_Goal of the exercise_
Please repeat everything from the start of the records down to the line containing "tap(530, 236)", including that line, and leave the pictures out of your answer.

_Records provided_
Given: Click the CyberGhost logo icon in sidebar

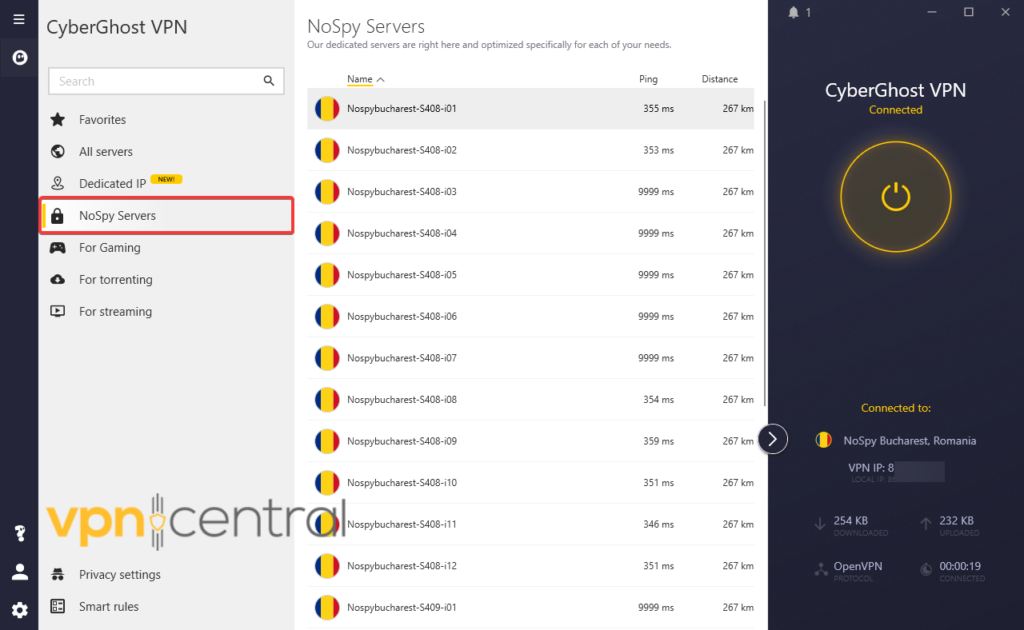Looking at the screenshot, I should [19, 58].
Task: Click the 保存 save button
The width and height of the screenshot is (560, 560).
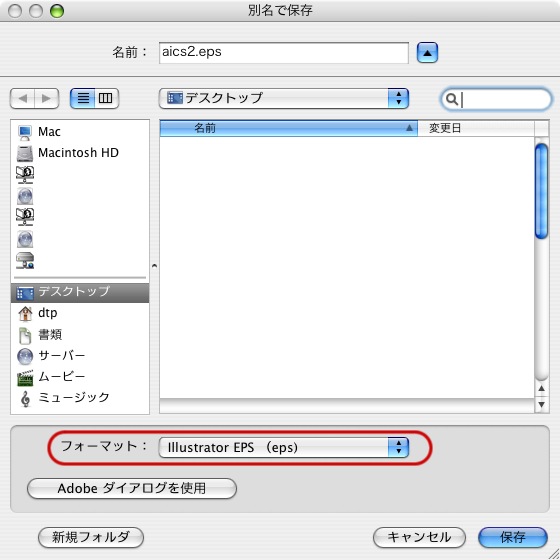Action: click(x=512, y=537)
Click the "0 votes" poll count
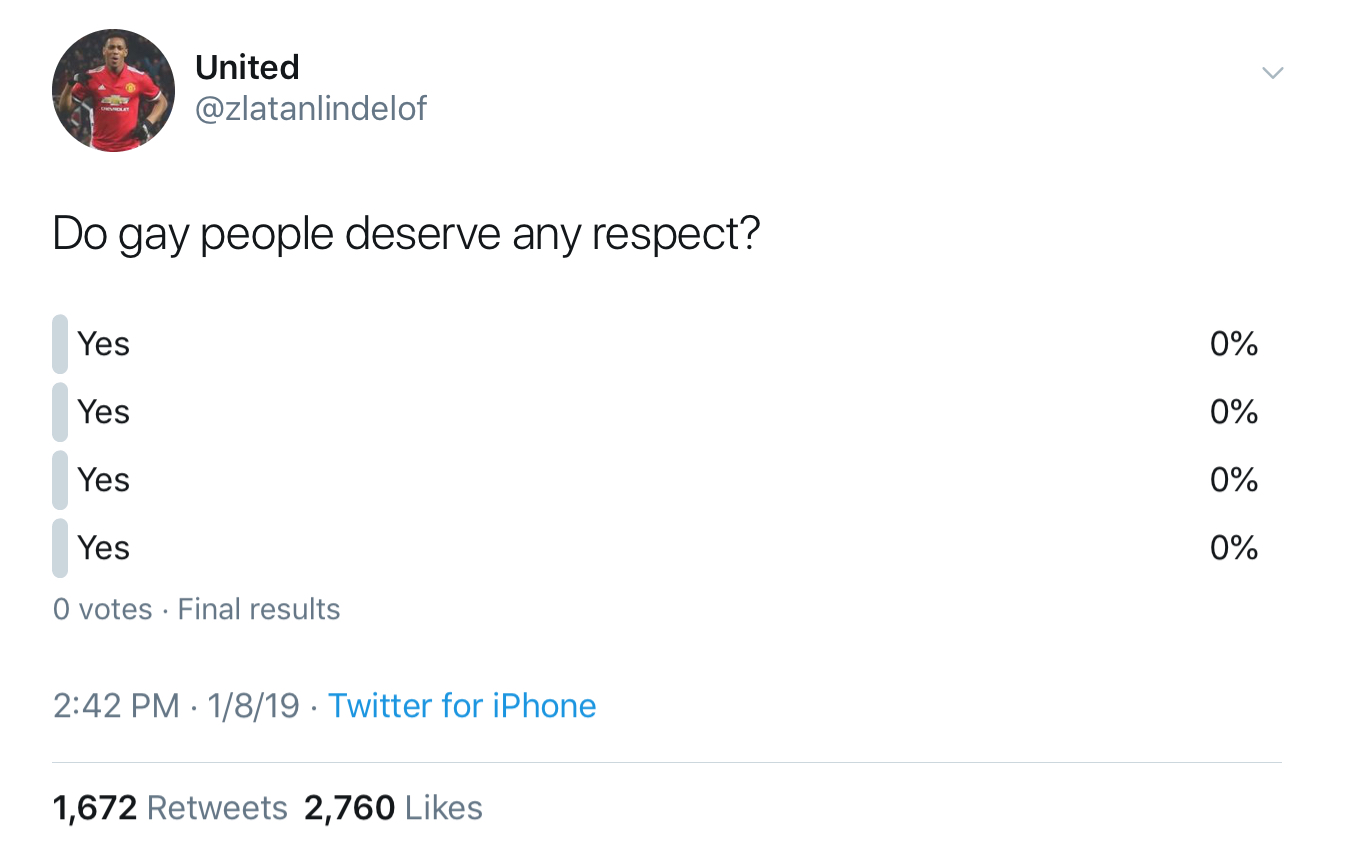The image size is (1345, 849). [103, 609]
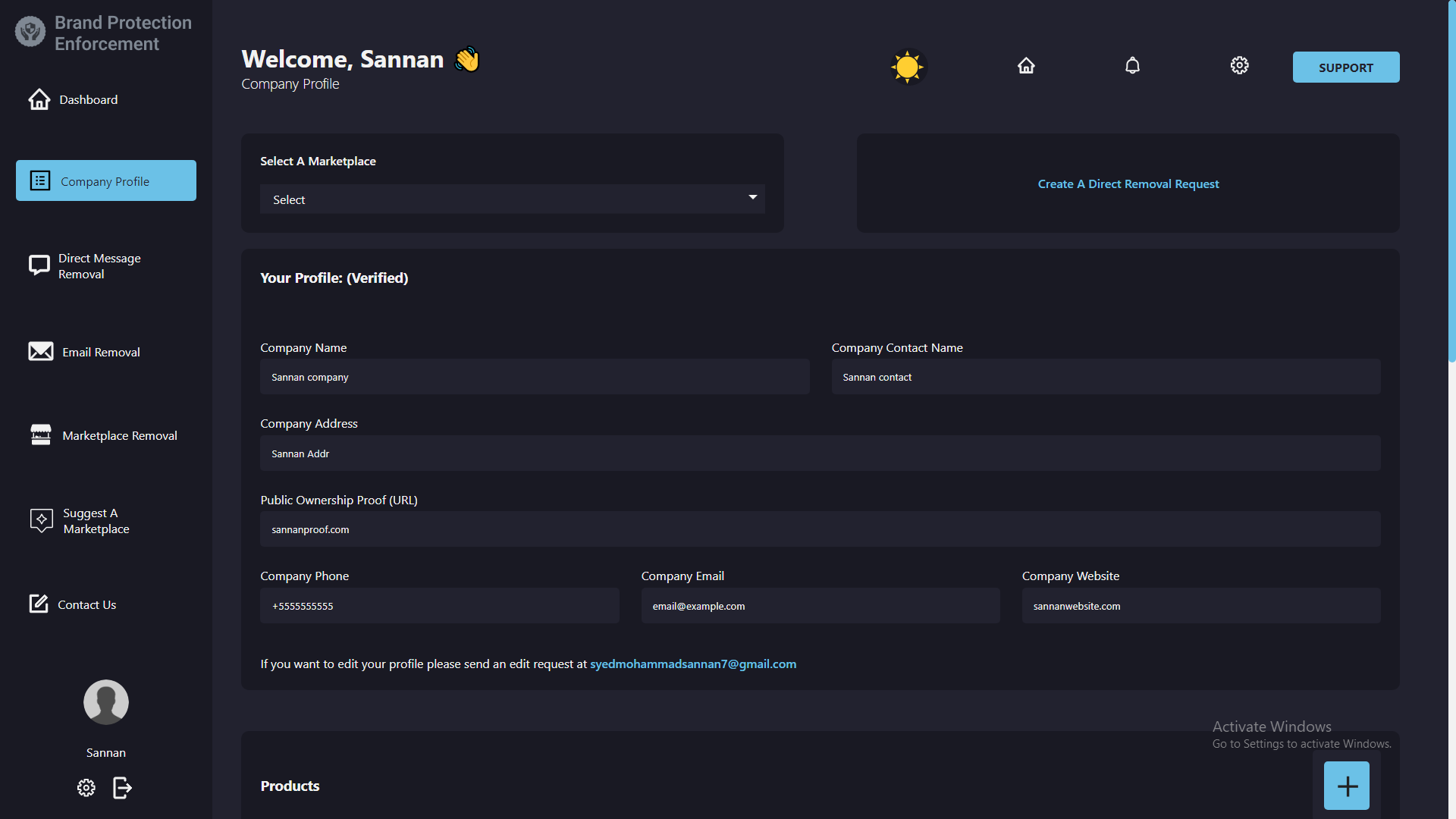Open the syedmohammadsannan7@gmail.com email link
Image resolution: width=1456 pixels, height=819 pixels.
(693, 664)
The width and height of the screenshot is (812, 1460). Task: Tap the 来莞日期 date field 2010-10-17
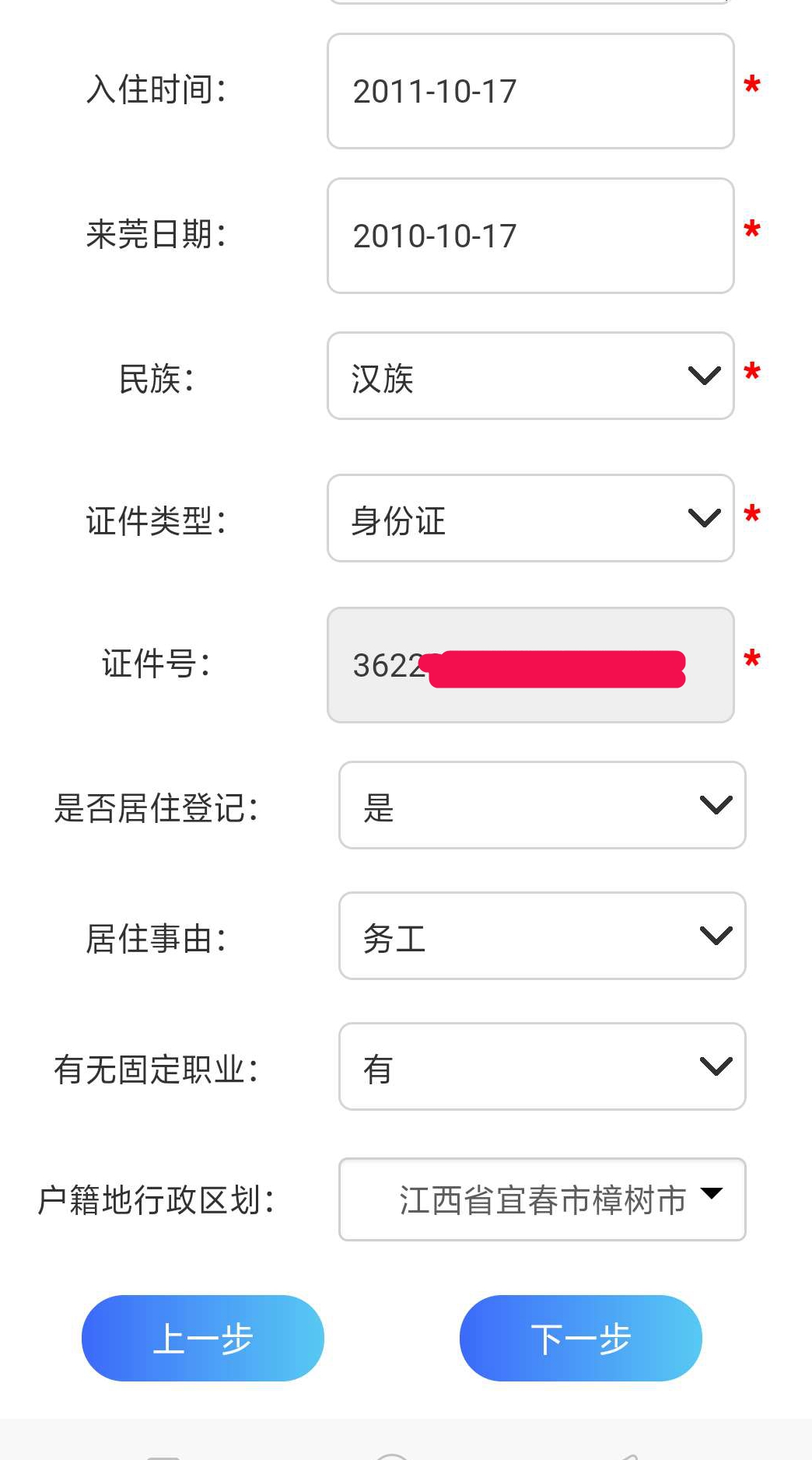tap(530, 236)
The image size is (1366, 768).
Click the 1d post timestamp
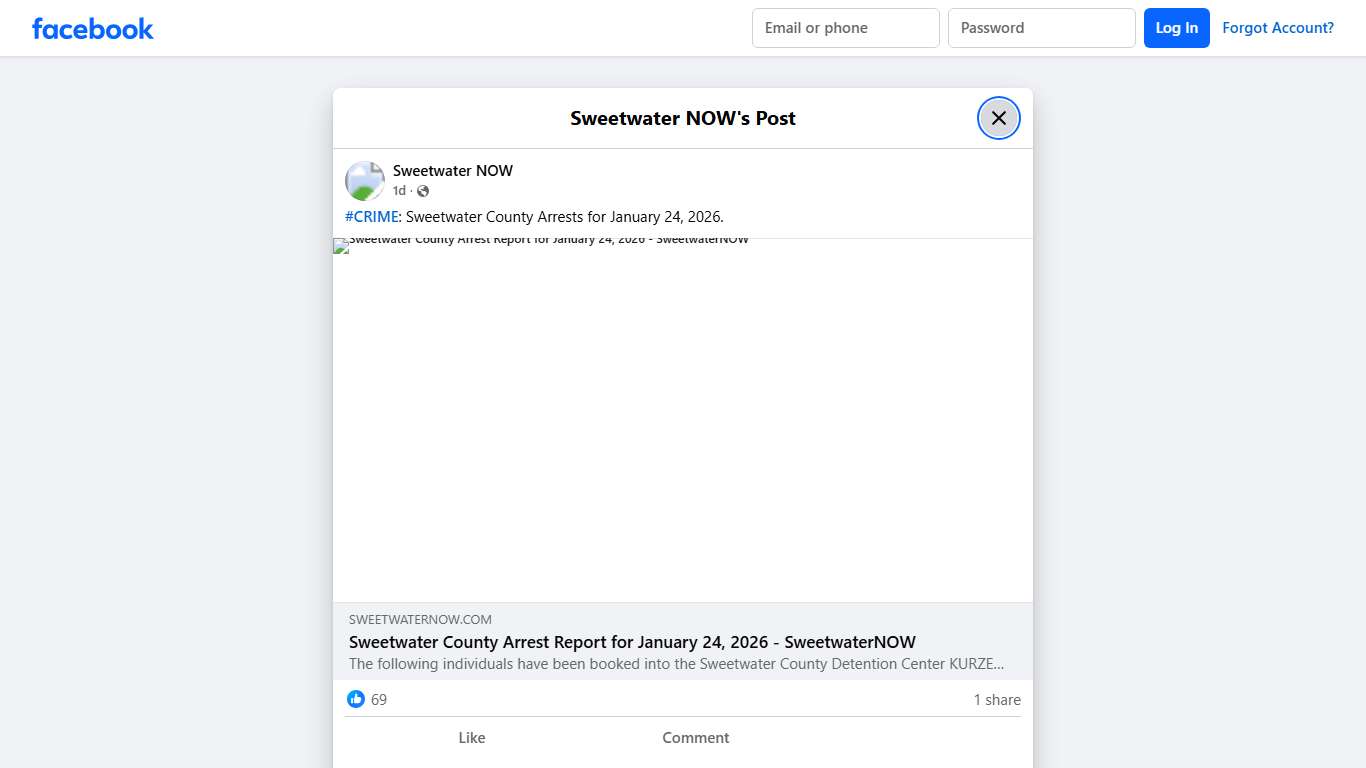399,190
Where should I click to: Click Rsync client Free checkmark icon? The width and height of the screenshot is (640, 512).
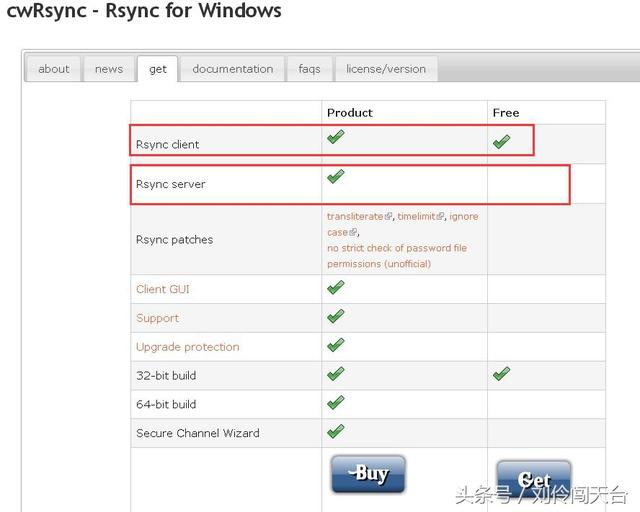coord(501,142)
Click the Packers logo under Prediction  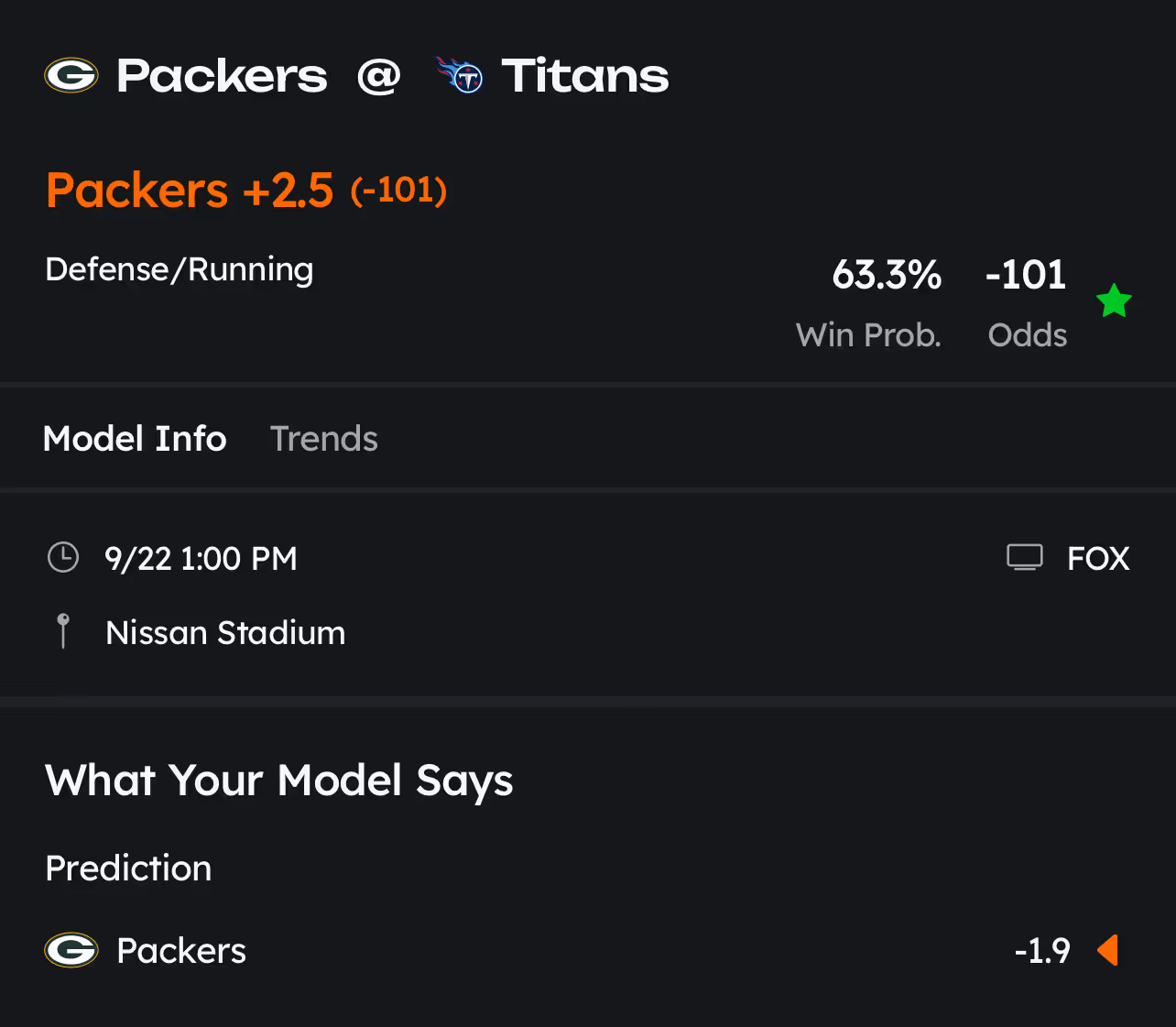tap(71, 950)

_Result of this exercise_
Given: Click the CyberGhost logo icon in sidebar

Looking at the screenshot, I should [19, 58].
Task: Click the 保存 save button
The width and height of the screenshot is (560, 560).
Action: click(x=512, y=537)
Click the "0 votes" poll count
The image size is (1345, 849). [103, 609]
Open the syedmohammadsannan7@gmail.com email link
Image resolution: width=1456 pixels, height=819 pixels.
(693, 664)
The width and height of the screenshot is (812, 1460). Task: Tap the 来莞日期 date field 2010-10-17
tap(530, 236)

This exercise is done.